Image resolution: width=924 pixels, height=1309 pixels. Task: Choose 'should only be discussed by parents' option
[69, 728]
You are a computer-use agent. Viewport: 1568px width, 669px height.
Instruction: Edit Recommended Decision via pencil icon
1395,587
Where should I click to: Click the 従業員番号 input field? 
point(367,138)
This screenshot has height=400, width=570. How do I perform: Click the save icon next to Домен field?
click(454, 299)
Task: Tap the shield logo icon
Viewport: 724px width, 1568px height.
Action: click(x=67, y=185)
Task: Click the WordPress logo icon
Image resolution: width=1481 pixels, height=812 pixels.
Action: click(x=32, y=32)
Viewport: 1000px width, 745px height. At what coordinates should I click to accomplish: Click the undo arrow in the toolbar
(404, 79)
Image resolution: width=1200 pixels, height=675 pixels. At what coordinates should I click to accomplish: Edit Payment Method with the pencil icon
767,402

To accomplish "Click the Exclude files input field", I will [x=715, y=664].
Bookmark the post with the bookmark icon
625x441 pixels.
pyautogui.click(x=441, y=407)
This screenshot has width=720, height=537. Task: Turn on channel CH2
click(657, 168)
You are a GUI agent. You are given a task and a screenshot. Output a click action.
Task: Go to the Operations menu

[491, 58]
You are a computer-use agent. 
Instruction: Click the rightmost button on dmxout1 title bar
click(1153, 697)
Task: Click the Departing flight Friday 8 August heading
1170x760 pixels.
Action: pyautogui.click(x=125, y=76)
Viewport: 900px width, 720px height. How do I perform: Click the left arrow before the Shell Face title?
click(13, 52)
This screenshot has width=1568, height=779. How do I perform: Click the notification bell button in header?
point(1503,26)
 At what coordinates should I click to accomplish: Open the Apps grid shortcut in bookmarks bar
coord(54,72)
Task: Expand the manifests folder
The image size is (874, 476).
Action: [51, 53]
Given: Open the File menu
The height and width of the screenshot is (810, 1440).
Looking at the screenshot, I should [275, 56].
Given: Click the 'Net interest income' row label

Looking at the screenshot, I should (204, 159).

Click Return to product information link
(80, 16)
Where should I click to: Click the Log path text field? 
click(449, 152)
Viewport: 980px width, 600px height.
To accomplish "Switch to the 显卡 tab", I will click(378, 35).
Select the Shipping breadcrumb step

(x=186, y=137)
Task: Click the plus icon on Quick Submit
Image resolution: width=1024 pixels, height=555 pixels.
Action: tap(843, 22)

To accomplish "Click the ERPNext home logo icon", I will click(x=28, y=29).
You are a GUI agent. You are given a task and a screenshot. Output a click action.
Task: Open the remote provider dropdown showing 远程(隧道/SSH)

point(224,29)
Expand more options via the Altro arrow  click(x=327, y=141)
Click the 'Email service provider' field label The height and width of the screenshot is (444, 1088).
=====
What this task involves: Show me all lines in the records that contain "logo".

Answer box:
Task: Tap the shield logo icon
Task: Click the WordPress logo icon
To accomplish "Click the ERPNext home logo icon", I will click(x=28, y=29).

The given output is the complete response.